WHAT IS NEEDED> Only the lines from the line that contains "This screenshot has height=136, width=242." through the final line of the entries below belong in your answer, copied exactly and without pictures.

EXERCISE INPUTS: Begin

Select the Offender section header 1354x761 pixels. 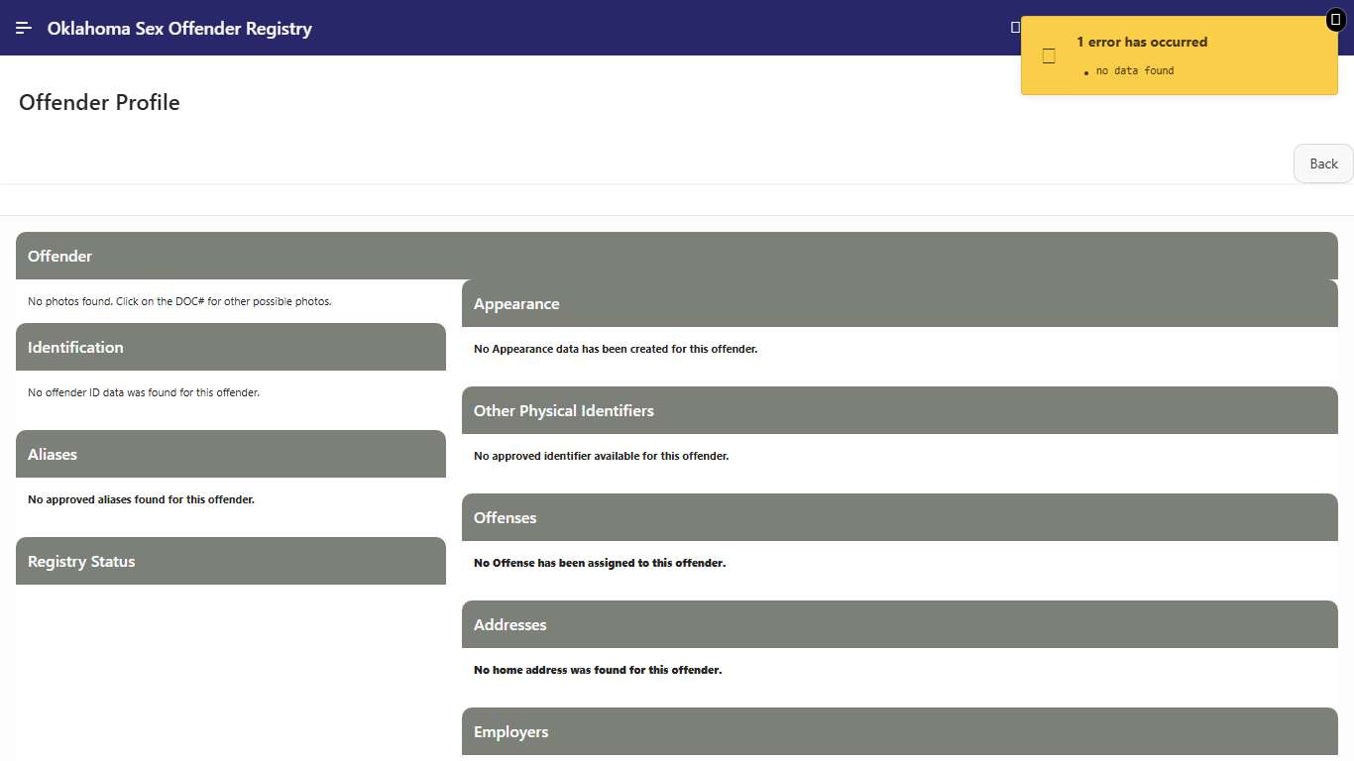[59, 256]
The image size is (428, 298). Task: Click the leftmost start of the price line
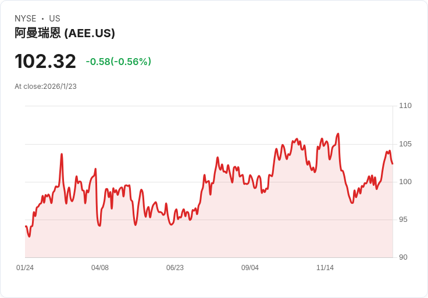pos(26,226)
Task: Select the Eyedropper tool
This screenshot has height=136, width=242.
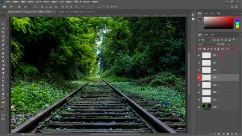Action: point(3,41)
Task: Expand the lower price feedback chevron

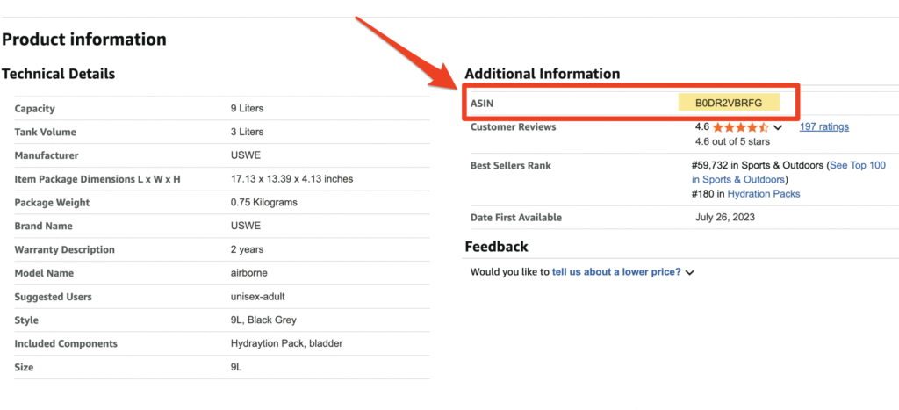Action: 690,273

EXERCISE INPUTS: End

SOLVED PROBLEM>
This screenshot has height=136, width=242.
Action: point(3,41)
Task: Expand the lower price feedback chevron

Action: 690,273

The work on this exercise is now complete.